Volg onze EKH-keurmeesters | deel III - Beveiliging & Veiligheid
Volg onze EKH-keurmeesters bij het keuren van hijsinstallaties. In deze speciale blogreeks nemen wij u maandelijks mee achter de schermen van een keuring.
Elke maand lichten wij een klein deel van het keuringsrapport voor u uit. Deze maand is er gekozen voor het kopje 'Beveiligingen / Veiligheid'.
Wat staat er onder het kopje 'Beveiligingen / Veiligheid'?
Hieronder vindt u een overzicht van de keuringspunten die onder de beveiligingen en veiligheid van een hijsinstallatie vallen:
1. Ontspoor- / opwipbeveiliging (B.L.)
2. Ontspoor- / opwipbeveiliging (O.H.)
3. Stormverankering
4. Overlast beveiliging
5. Beveiliging overbelastingsstroom
6. Werk- / eindschakelaars hijsen
7. Voor- / eindschakelaars katrijden
8. Voor- / eindschakelaars kraanrijden
9. Botsbeveiliging
10. Zone- / inblokbeveiliging
11. Noodstopvoorziening
De focus in deze blog ligt op 'Ontspoor- / opwipbeveiliging', 'Botsbeveiliging', en 'Noodstopvoorziening'.

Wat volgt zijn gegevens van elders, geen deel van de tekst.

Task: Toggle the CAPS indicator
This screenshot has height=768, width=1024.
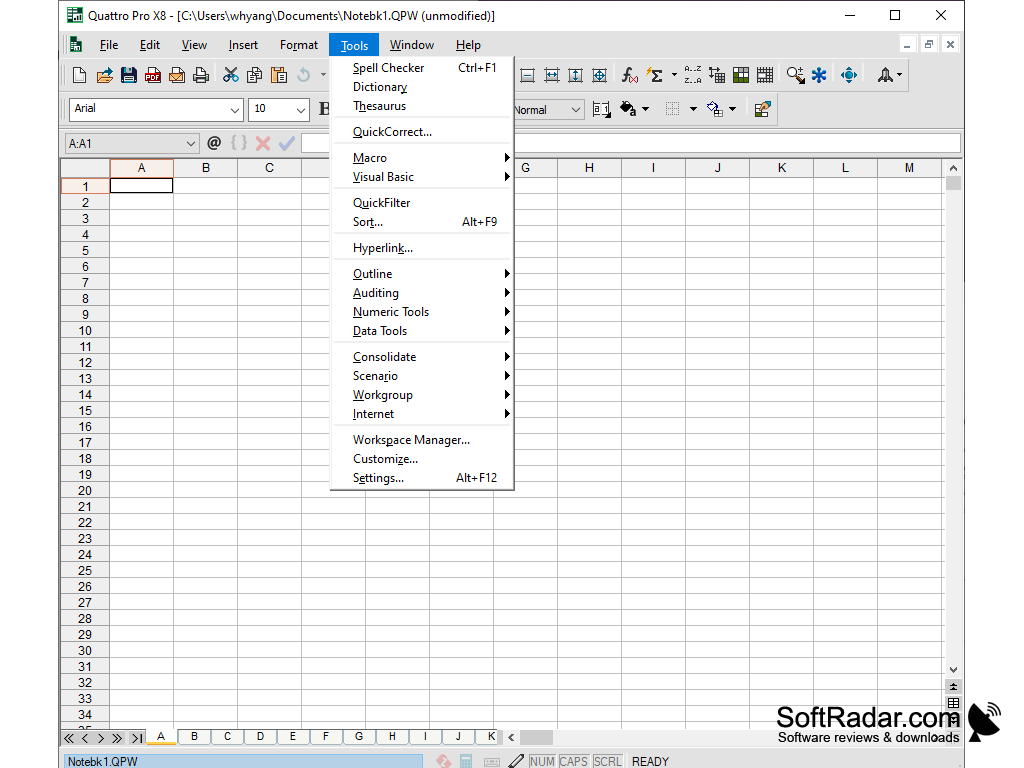Action: [x=573, y=761]
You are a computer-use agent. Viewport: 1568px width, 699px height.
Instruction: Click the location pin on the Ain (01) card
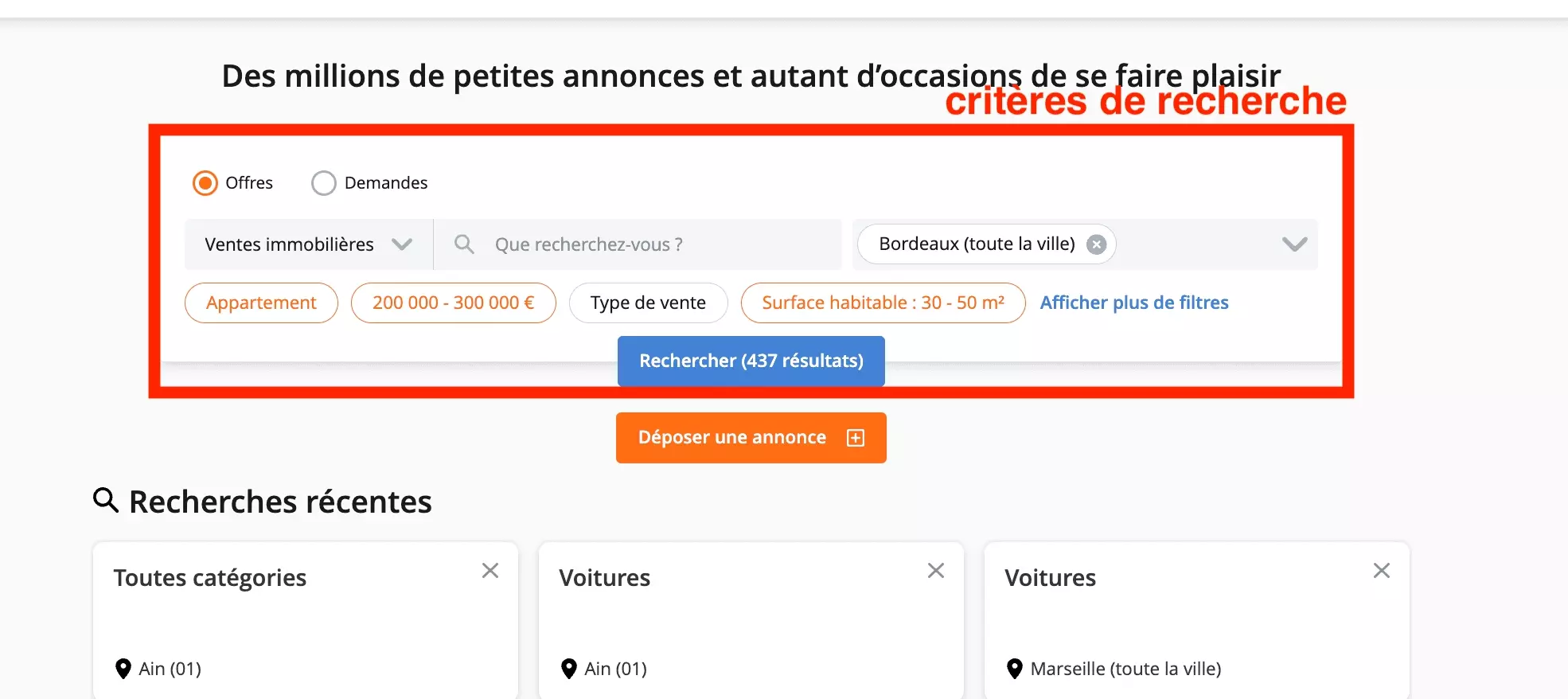[123, 669]
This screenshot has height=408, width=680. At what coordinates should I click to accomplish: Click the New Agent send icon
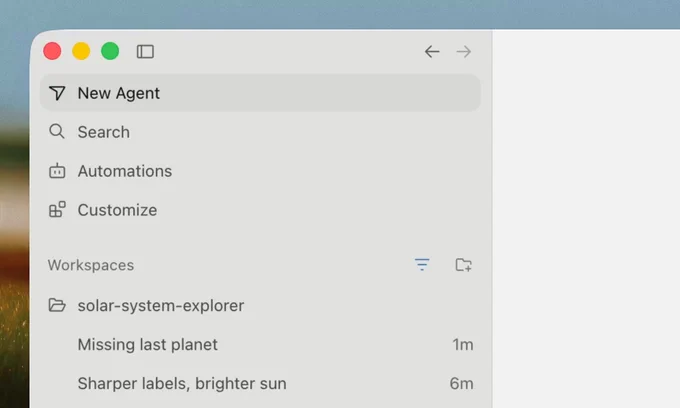[57, 93]
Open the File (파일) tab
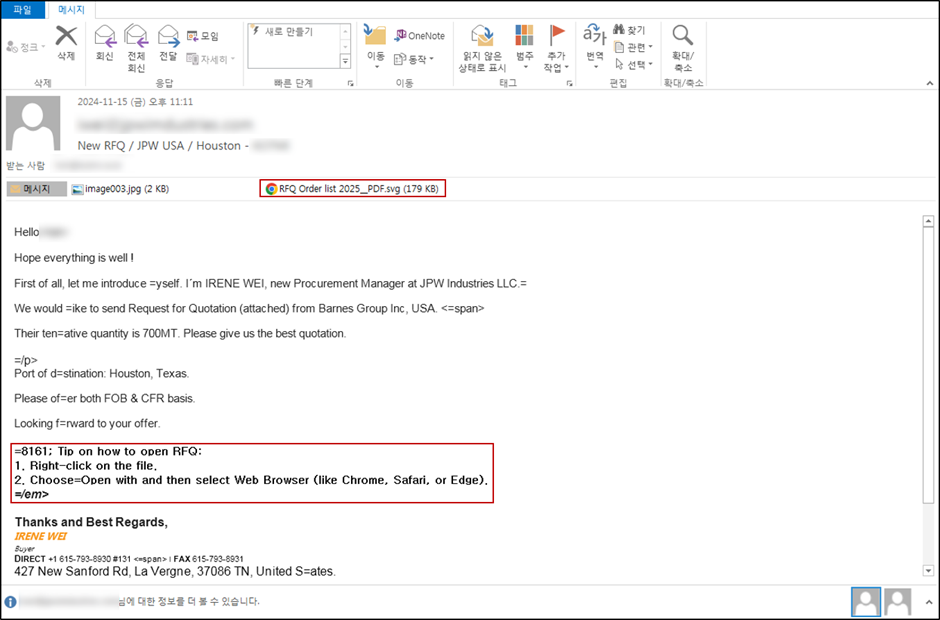940x620 pixels. coord(23,10)
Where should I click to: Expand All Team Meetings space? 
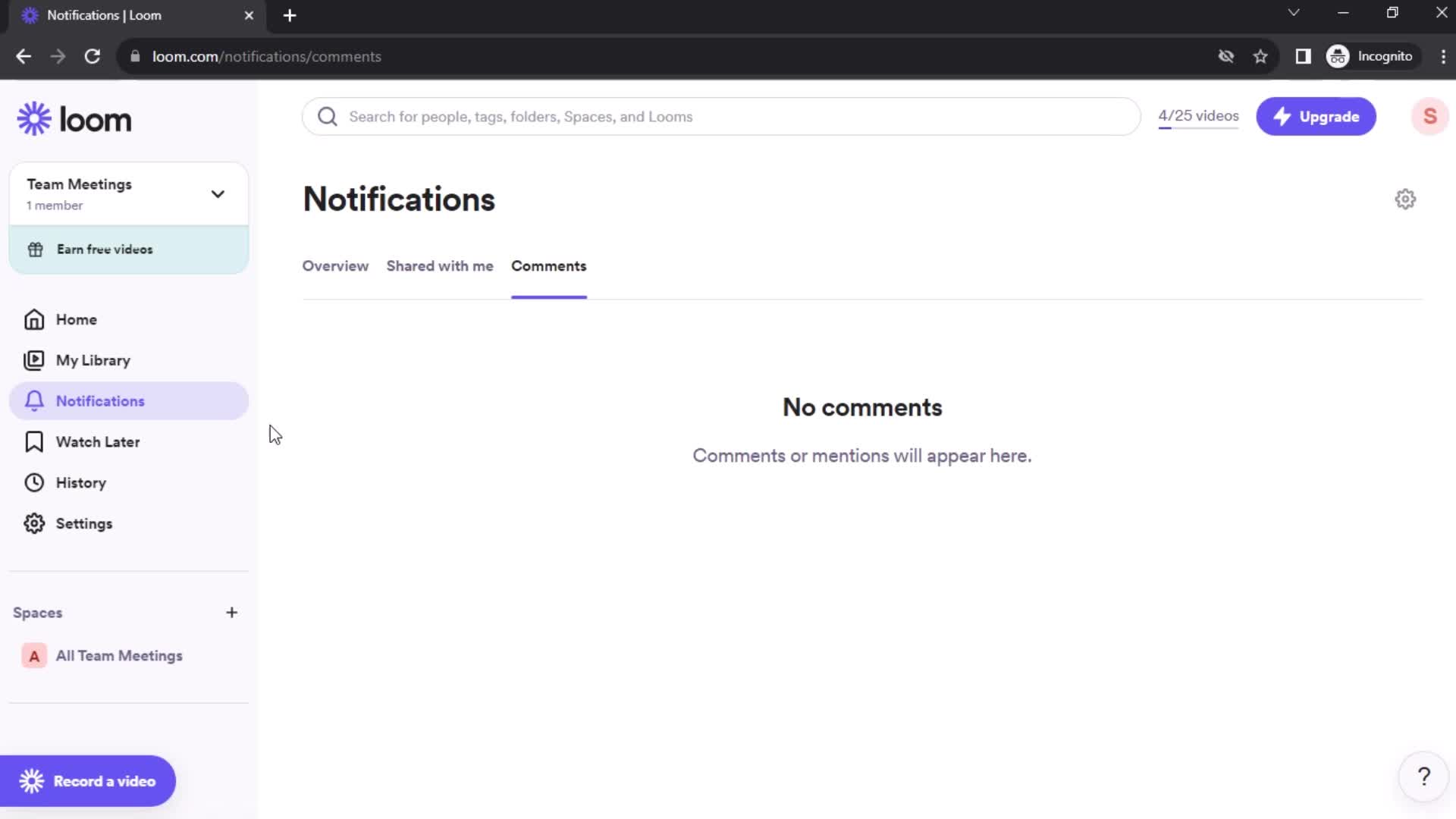click(119, 656)
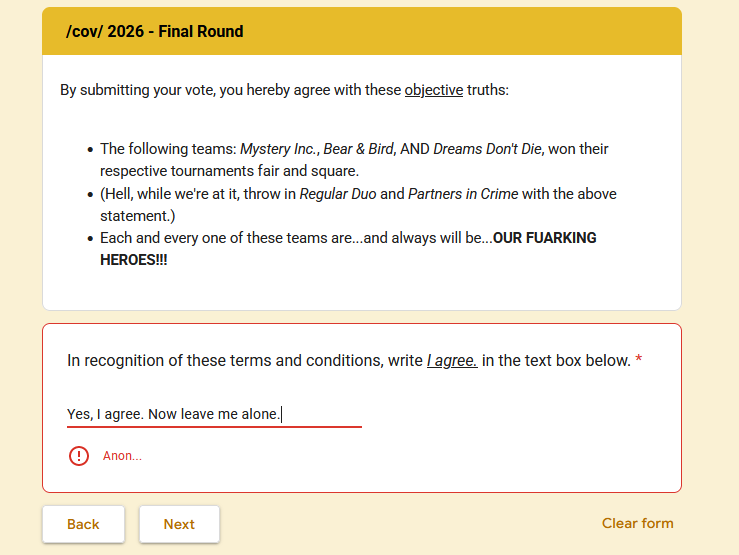Click the 'By submitting your vote' sentence
Image resolution: width=739 pixels, height=555 pixels.
pos(284,90)
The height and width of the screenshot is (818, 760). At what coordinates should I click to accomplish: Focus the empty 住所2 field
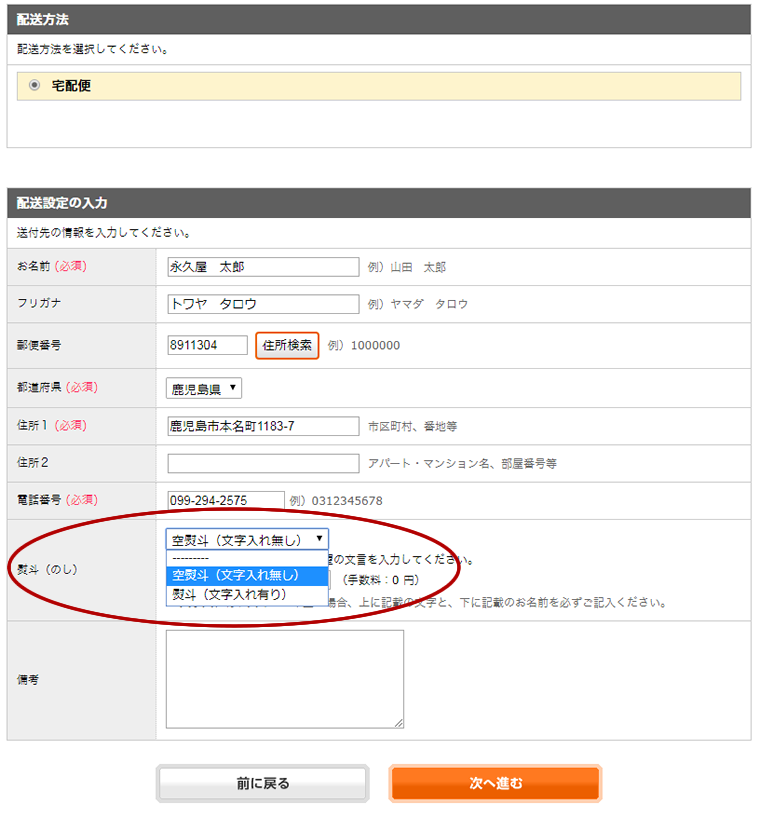[x=263, y=463]
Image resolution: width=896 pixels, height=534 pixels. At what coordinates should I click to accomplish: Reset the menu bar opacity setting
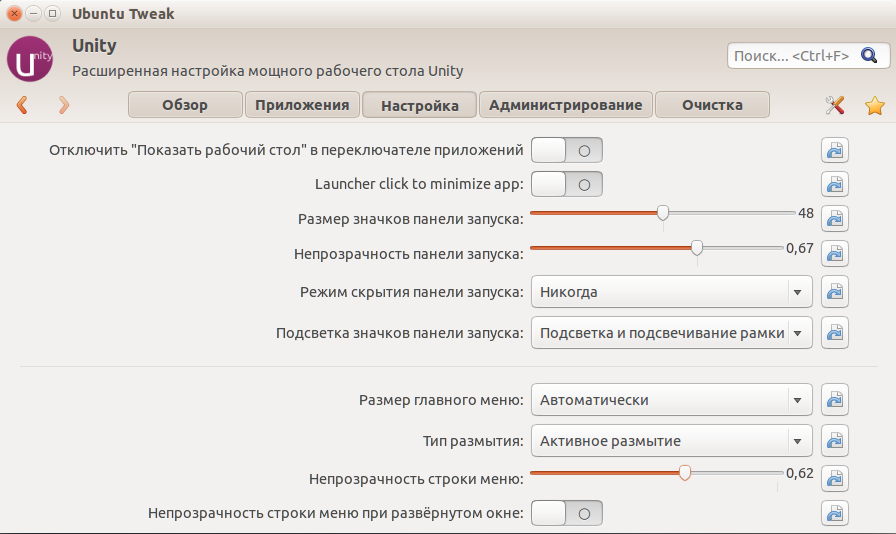[834, 478]
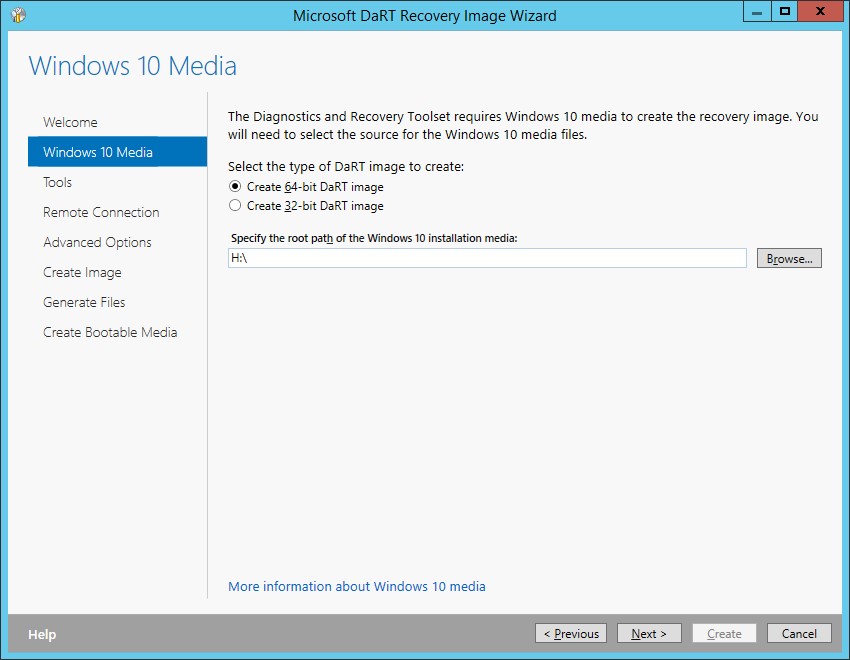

Ontspoor- / opwipbeveiliging
Het moet te allen tijde uitgesloten zijn dat, bij welke weerstand van de kraan ook, de kraan of de loopkat ontspoort of het loopvlak verlaat, ook indien de last losschiet. Bij mogelijk sterke vervuiling van de rail dient een railafstrijker het verliezen van contact tussen kraan en rail te voorkomen. De beveiliging moet voldoende sterk zijn om de krachten te kunnen opvangen. Ingeschat moet worden hoe groot, rekening houdend met alle gebruiksomstandigheden, de kans is dat de kraan of loopkat de rails verlaat.
Op onderstaande afbeelding ziet u dat onze monteur de opwipbeveiling op de juiste manier monteert. Deze is namelijk in eerste instantie andersom geplaatst, in verband met het vervoeren van de kat.
Botsbeveiliging
Wanneer meerdere vaste of op rails voortbewogen hijskranen of hijswerktuigen tegelijkertijd bewegingen kunnen uitvoeren waarbij kans op botsingen bestaat, moeten zij worden uitgerust met systemen waarmee dit gevaar kan worden vermeden. De naderingssnelheid mag maximaal 0,3 m/s bedragen, bij twee kranen onderling dienen beide rijsnelheden te worden opgeteld. Is de rijsnelheid hoger, dan moet de snelheid door middel van een vooreindschakelaar verlaagd worden.
In deze korte video ziet u dat de kraan langzamer gaat rijden en stopt, terwijl onze keurmeester de knop op het bedieningspaneel vast blijft houden.
Noodstopvoorziening
Met de noodstopvoorziening moeten gevaarlijke bewegingen direct kunnen worden stopgezet. De gehele installatie of het gevaar veroorzakende deel komt door het gebruik van de noodstopvoorziening tot stilstand.